Apakah nubuatan-nubuatan Ilahi mengenai kedatangan Al-Masih Akhir Zaman yang tercantum di dalam beberapa hadits itu harus diabaikan hanya karena haditsnya dianggap lemah?

Apakah Al-Qur’an memuat keterangan tentang kedatangan Al-Masih yang Dijanjikan?

Jika kenyataannya nubuatan tersebut benar dan memang sudah terwujud, bagaimana cara memahami bahwa hal tersebut telah tergenapi dalam wujud diri beliau?

Pada bagian penutup Hadhrat Mirza Ghulam Ahmad a.s. mengatakan bahwa jika segala hal yang beliau telah sampaikan itu masih belum memuaskan Ata Mohammad Sahib, maka ia harus menyatakannya dan memohon tandatanda dari Allah Swt.

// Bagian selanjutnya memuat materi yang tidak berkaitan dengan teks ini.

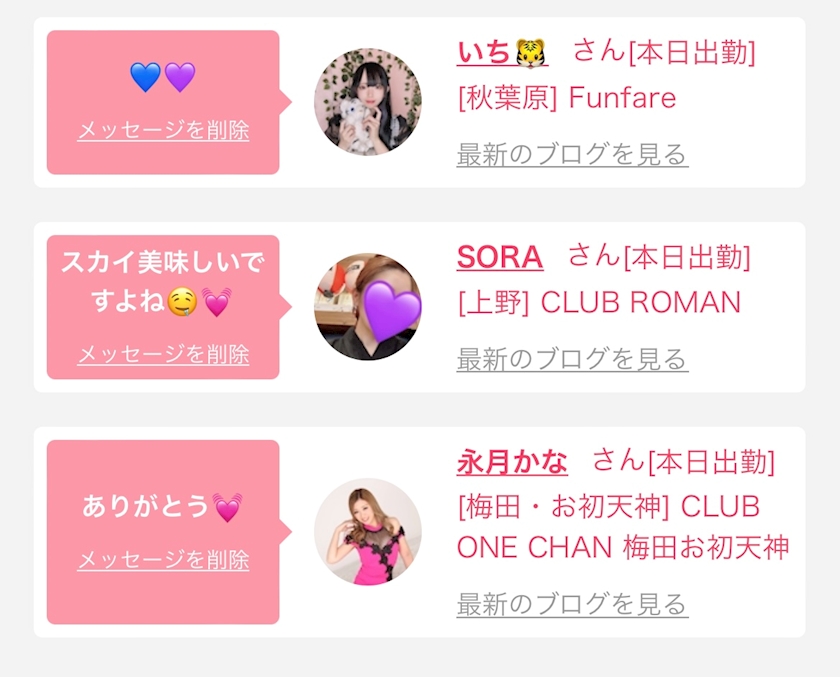840x677 pixels.
Task: Click the pink heart after ありがとう
Action: (x=227, y=507)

Sebagai tambahan, beliau memuat suatu catatan khusus di dalam buku ini dengan judul ‘Untuk Perhatian Pihak Pemerintah’. Di dalam catatan itu beliau menekankan bantahan beliau terhadap tuduhan bahwa beliau menentang Pemerintah. Dan untuk membuktikannya beliau kutipkan sebuah tulisan dari Surat Kabar Ishaatus Sunnah yang diterbitkan oleh Maulvi Mohammad Hussain.